И с величайшею простотою, даже как будто с насмешливостью, рассказывает Свидригайлов о том, как три раза являлась ему Марфа Петровна, покойная жена его.
«— Все это вздор!» — с досадой восклицает Раскольников и, однако, тотчас любопытствует: «Что же она вам говорит, когда приходит?»
— Она-то? Вообразите себе, о самых ничтожных пустяках, и подивитесь человеку: меня ведь это-то и сердит. В первый раз вошла (я, знаете, устал: похоронная служба, со святыми упокой, потом лития, закуска, — наконец-то в кабинете один остался, закурил сигару, задумался), вошла в дверь: «А вы, говорит, Аркадий Иванович, сегодня за хлопотами и забыли в столовой часы завести». А часы эти я, действительно, все семь лет, каждую неделю сам заводил, а забуду — так всегда, бывало, напомнит. На другой день — я уже еду сюда: вошел на рассвете на станцию, — за ночь вздремнул, изломан, глаза заспанные, — взял кофею; смотрю — Марфа Петровна вдруг садится подле меня, в руках колода карт: «Не загадать ли вам, Аркадий Иванович, на дорогу-то?» А она мастерица гадать была. Ну, и не прощу же себе, что не загадал. Убежал, испугавшись, а тут, правда, и колокольчик. Сижу сегодня после дряннейшего обеда из кухмистерской, с тяжелым желудком — сижу, курю, — вдруг опять Марфа Петровна входит, вся разодетая, в новом, шелковом зеленом платье, с длиннейшим хвостом: «Здравствуйте, Аркадий Иванович! Как на ваш вкус мое платье? Аниська так не сошьет…» — экой вздор, а?

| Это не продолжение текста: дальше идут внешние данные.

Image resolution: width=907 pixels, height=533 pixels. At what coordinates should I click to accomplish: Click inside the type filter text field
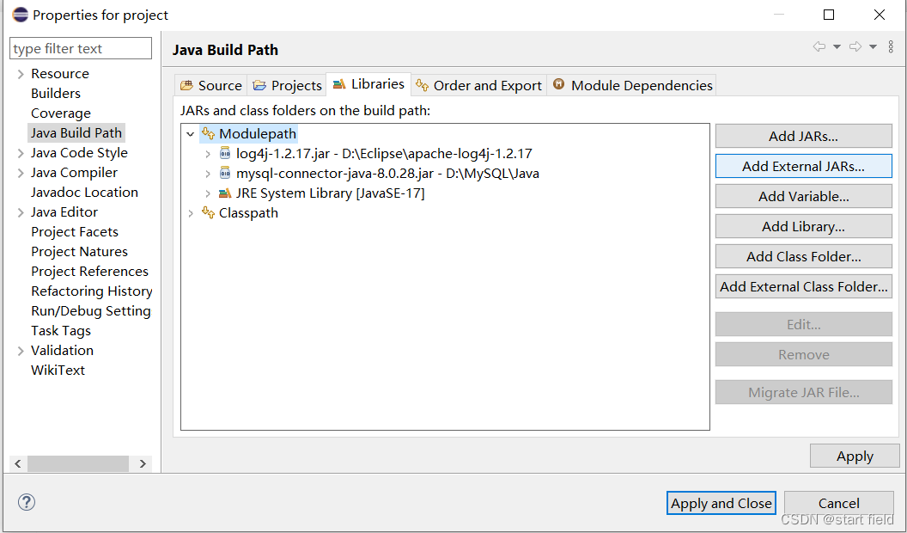80,48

— Да, вы, впрочем, может быть, все лжете? — отозвался Раскольников.
— Я редко лгу, — отвечал Свидригайлов задумчиво и как бы совсем не заметив грубости вопроса.

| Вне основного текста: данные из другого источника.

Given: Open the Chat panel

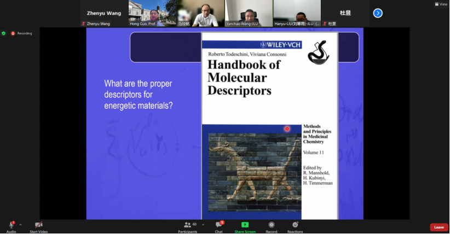Looking at the screenshot, I should 218,225.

— А прежде, до этого, вы никогда привидений не видывали?
— Н-нет, видел, один только раз в жизни, шесть лет тому. Филька, человек дворовый, у меня был; только что его похоронили, я крикнул, забывшись: «Филька, трубку!» — вошел и прямо к горке, где стоят у меня трубки. Я сижу, думаю: «Это он мне отомстить», потому что перед самою смертью мы крепко поссорились. — «Как ты смеешь, говорю, с продранным локтем ко мне входить, — вон, негодяй!» Повернулся, вышел и больше не приходил. Я Марфе Петровне тогда не сказал. Хотел было панихиду по нем отслужить, да посовестился.
Гамлету тень отца является в обстановке торжественной, романтической, при ударах грома и землетрясении; Мефистофель является Фаусту в сверхъестественном освещении адского пламени или красного бенгальского огня. Но вот — Филька с продранным локтем: в нем уже нет ровно ничего торжественного и романтического; а ведь мы чувствуем, что в нем, пожалуй, больший ужас, чем в привидениях Шекспира и Гёте. Тень отца говорит Гамлету о загробных тайнах, о Боге, о мести и крови. Марфа Петровна ни о каких тайнах не говорит, только о часах в столовой. А ведь мы опять-таки чувствуем, что в этих словах ее есть, действительно грозная, нуменальная тайна. — Да, привидения Достоевского, эти пошлые, современные, русские, петербургские, — как выражается Свидригайлов, «обыкновенные привидения», являющиеся при свете тусклого дня где-нибудь в меблированной комнате, после скверного обеда из кухмистерской или «на станции Малой Вишере» — страшнее, таинственнее, нуменальнее, чем кровавые призраки в замке Эльсиноре, может быть, страшнее, чем все вообще призраки, которые когда-либо являлись людям.